Now we can optimize.  Let's pay attention to the training and test set accuracy as we optimize.

In [None]:
model = Net()
model.to(device)
criterion = torch.nn.CrossEntropyLoss(reduction='mean')

optimizer = torch.optim.Adam(model.parameters())

epochs = 3000
# Loop over the data

train_accs = []
test_accs = []

for epoch in range(epochs):
    model.train()
    # Loop over each subset of data
    for d,t in train_loader:

        # Zero out the optimizer's gradient buffer
        optimizer.zero_grad()
        
        # Make a prediction based on the model
        outputs = model(d)
        
        # Compute the loss
        loss = criterion(outputs,t)      

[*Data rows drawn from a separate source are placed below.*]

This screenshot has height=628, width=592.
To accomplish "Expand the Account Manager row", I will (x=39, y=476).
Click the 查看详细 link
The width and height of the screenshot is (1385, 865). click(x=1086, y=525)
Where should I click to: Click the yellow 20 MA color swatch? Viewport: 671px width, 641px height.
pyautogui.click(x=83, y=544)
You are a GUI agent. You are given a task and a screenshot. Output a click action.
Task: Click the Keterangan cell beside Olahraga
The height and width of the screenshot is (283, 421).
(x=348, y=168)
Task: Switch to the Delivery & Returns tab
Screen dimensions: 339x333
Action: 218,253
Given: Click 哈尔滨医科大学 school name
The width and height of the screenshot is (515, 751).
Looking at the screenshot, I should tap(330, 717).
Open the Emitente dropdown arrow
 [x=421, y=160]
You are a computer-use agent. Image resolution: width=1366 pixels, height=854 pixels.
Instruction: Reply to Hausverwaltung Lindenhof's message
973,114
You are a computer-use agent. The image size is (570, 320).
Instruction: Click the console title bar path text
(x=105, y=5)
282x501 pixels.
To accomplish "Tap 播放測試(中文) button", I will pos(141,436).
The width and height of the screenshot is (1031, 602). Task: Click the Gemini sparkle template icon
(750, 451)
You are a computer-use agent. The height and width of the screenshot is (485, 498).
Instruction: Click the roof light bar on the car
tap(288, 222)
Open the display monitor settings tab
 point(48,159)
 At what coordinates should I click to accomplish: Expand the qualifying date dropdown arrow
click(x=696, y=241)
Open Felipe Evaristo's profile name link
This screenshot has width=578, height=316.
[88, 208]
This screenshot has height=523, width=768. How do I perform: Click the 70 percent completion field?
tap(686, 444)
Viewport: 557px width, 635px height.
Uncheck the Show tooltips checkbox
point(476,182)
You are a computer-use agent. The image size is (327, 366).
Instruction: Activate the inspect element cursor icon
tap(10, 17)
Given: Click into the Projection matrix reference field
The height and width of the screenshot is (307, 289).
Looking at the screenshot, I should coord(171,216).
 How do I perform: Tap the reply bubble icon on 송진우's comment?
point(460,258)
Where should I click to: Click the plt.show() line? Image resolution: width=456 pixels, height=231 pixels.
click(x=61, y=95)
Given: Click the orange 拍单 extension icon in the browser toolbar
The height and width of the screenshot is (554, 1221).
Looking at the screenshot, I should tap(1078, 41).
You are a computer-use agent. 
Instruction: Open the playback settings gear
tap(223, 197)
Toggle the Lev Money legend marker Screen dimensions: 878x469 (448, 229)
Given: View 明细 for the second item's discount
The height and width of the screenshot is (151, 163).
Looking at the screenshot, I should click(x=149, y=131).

        # Use backpropagation to compute the derivative of the loss with respect to the parameters
        loss.backward()
        
        # Use the derivative information to update the parameters
        optimizer.step()
        
    model.eval()
    # After each epoch, compute the test set accuracy
    total=0.
    correct=0.
    # Loop over all the test examples and accumulate the number of correct results in each batch
    for d,t in test_loader:
        outputs = model(d)
        _, predicted = torch.max(outputs.data,1)
        total += float(t.size(0))
        correct += float((predicted==t).sum())
    total_train = 0
    correct_train = 0
    for d,t in train_loader:
        outputs = model(d)
        _, predicted = torch.max(outputs.data,1)
        total_train += float(t.size(0))
        correct_train += float((predicted==t).sum())
        
    # Print the epoch, the training loss, and the test set accuracy.
    train_accs.append(100.*correct_train/total_train)
    test_accs.append(100.*correct/total)
    if epoch%10==0:
        print(epoch,loss.item(),train_accs[-1],test_accs[-1])
plt.plot(train_accs,label='Training accuracy')
plt.plot(test_accs,label='Test accuracy')
plt.show()


**The above case exhibits the classic symptoms of overfitting.  How do you know?  Based on the plot above, can you identify an alternative method of regularization?**

This neural network only has two features, so we can easily visualize its predictions as a grid. Let's see what the decision boundary is.

In [None]:
X0grid,X1grid = np.meshgrid(np.linspace(X[:,0].cpu().min(),X[:,0].cpu().max(),101),np.linspace(X[:,1].cpu().min(),X[:,1].cpu().max(),101))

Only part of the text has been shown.